No. DTI is not factored into your credit score at all. Credit scores are calculated from your credit report, which does not include your income. DTI is a ratio that lenders calculate manually using your stated income and the debt payments on your credit report. Improving your DTI (by paying off debt) can indirectly improve your credit score through lower utilization—but the DTI ratio itself is a lender metric, not a credit bureau metric.
Is 50% DTI too high to get a mortgage?
A 50% back-end DTI is above conventional loan limits and will limit your options. FHA loans allow up to 57% with compensating factors like a high credit score or large down payment. VA loans do not have a hard cap but use a residual income test. At 50% DTI, even with approval, rates may be higher and required down payments larger. Working to reduce DTI below 43% before applying will meaningfully improve your options and terms.

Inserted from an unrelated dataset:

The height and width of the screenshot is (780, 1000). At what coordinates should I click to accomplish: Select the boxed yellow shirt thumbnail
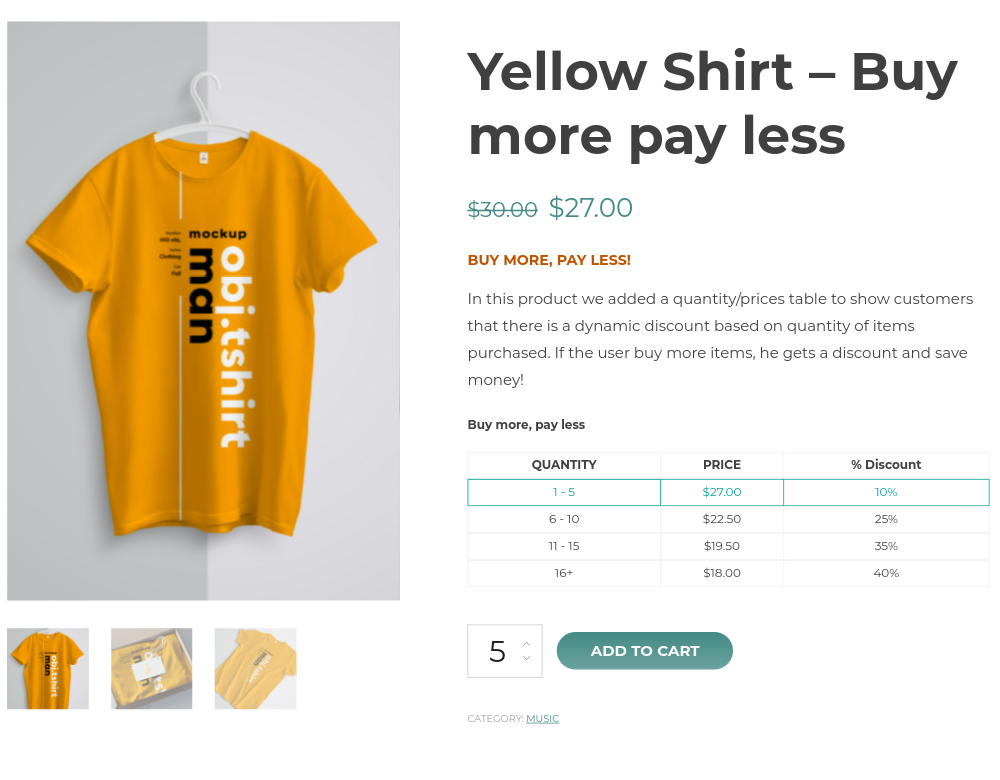pyautogui.click(x=151, y=669)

Does rent count in DTI calculation?
Current rent payments typically do not appear on your credit report and are not counted in the DTI calculation a lender performs from your credit report. However, if you are buying a home, the proposed mortgage payment (which replaces rent) is included in the DTI calculation as part of the front-end housing ratio. Some lenders may ask for proof of rent payment history as part of underwriting, but the rent amount itself is usually not counted as a recurring debt.
How quickly can you lower your DTI?
DTI can improve quickly if you pay off a debt entirely—the reduced obligation is reflected in your next loan application. Paying off a $3,000 credit card with a $75 minimum payment immediately removes $75 from the numerator of your DTI calculation. Increasing income takes longer to document: lenders typically want to see income averaged over 24 months for self-employment income, or supported by recent pay stubs for salary income. Starting income increases 6 to 12 months before a planned loan application provides the most flexibility.